The realization of high-performance systems in fibers necessitates embedding a variety of materials and structures, including electronic and photonic, into fiber cladding in an ordered, addressable, and scalable manner. The figure of merit for any active device is defined to a large extent by the architectural precision of its structure. However, whether glass- or polymer-based, monofilament fibers and the materials they encapsulate are shaped from a melt and thus prone to fluid dynamics phenomena, such as capillary instability – non-linear and even chaotic – challenging the architectural control.

 

To solve this seemingly unsolvable problem, we invented the Very Large-Scale Integration for Fibers (VLSI-Fi). VLSI-Fi combines molten-phase material processing techniques that piggyback on, rather than circumvent, the fluidic phenomena to attain the desired outcome.

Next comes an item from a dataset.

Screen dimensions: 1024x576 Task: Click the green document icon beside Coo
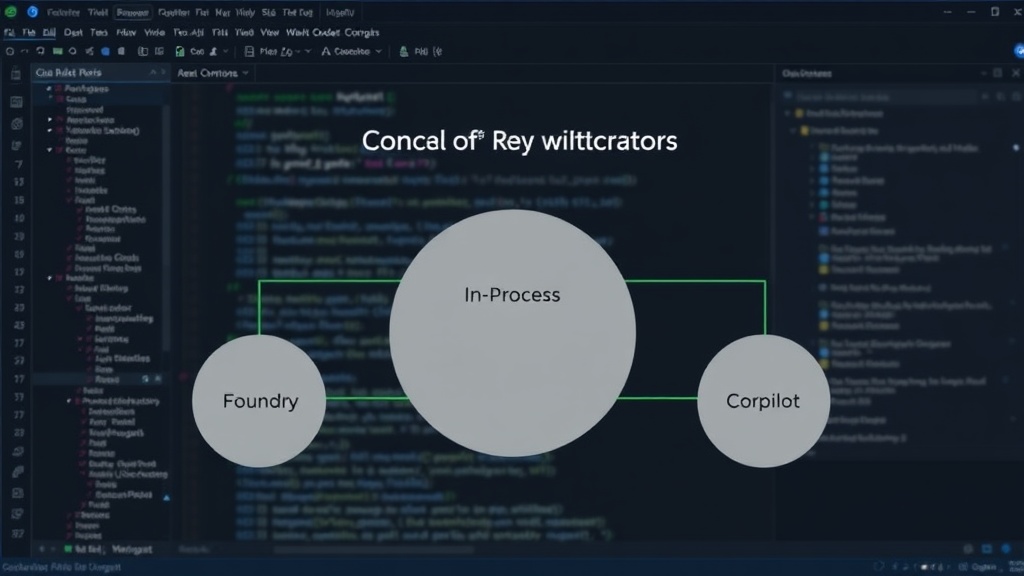tap(180, 51)
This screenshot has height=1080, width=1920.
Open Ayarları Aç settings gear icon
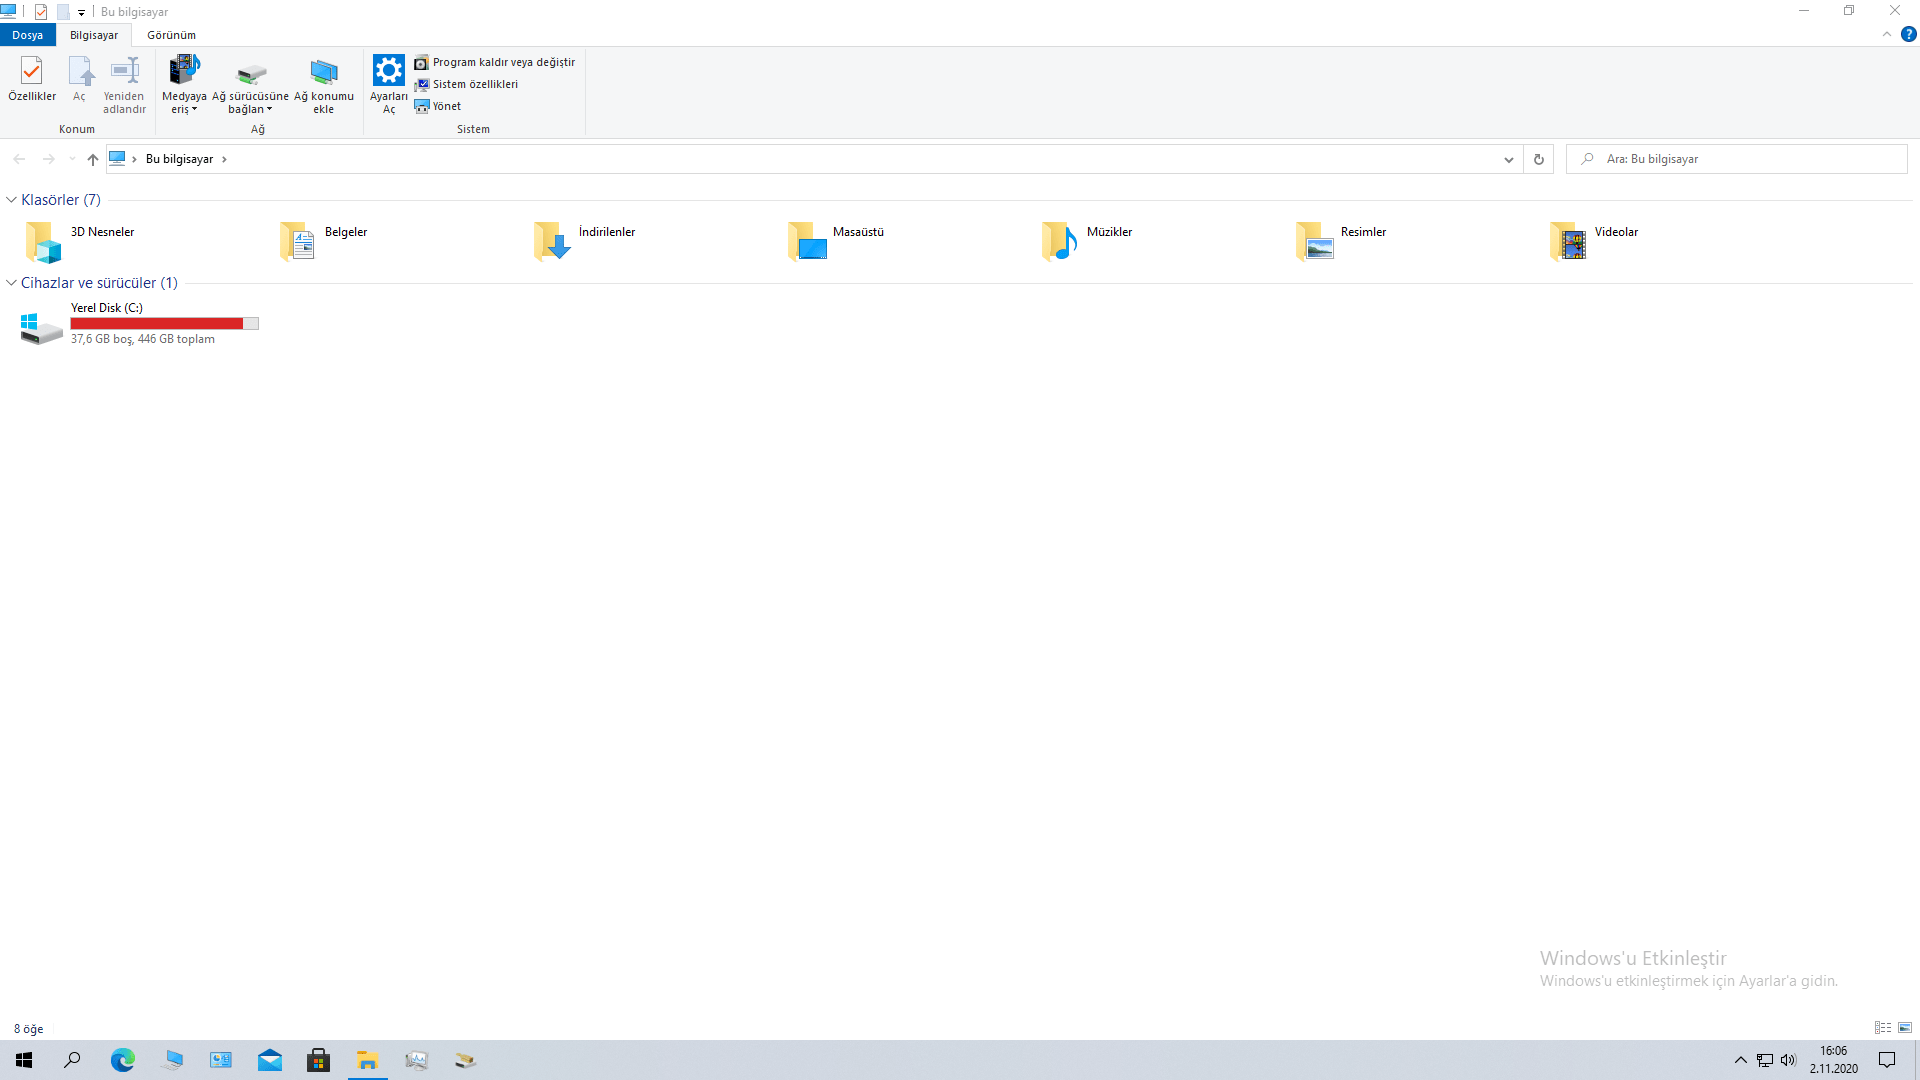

We prove, both analytically and experimentally, the existence of material processing parameter’s range in which capillary instability predictably drives the self-assembly of functional devices in fibers with tight architectural control.

 

Developing VLSI-Fi into a full-scale technology can deliver groundbreakingly impactful products. Recently, we demonstrated an electroceutical fiber that prevents the proliferation of bacteria, including antibiotic-resistant strains. Used as sutures and incorporated into gauzes and sponges, this fiber could assist antibiotics in point-of-care wound treatment, such as on the battlefield. Additionally, we have recently developed a sub-THz fiber antenna acting as a stress and temperature gradiometer that, incorporated into a catheter or wire guide, provides physiological monitoring to prevent hemorrhage, thrombosis, and inflammation in minimally invasive surgical procedures. In the long run, VLSI-Fi is expected to deliver fiber photonics that will intimately and efficiently interface the emerging high-performance computing platforms, such as quantum, to enable their incorporation into the larger Internet.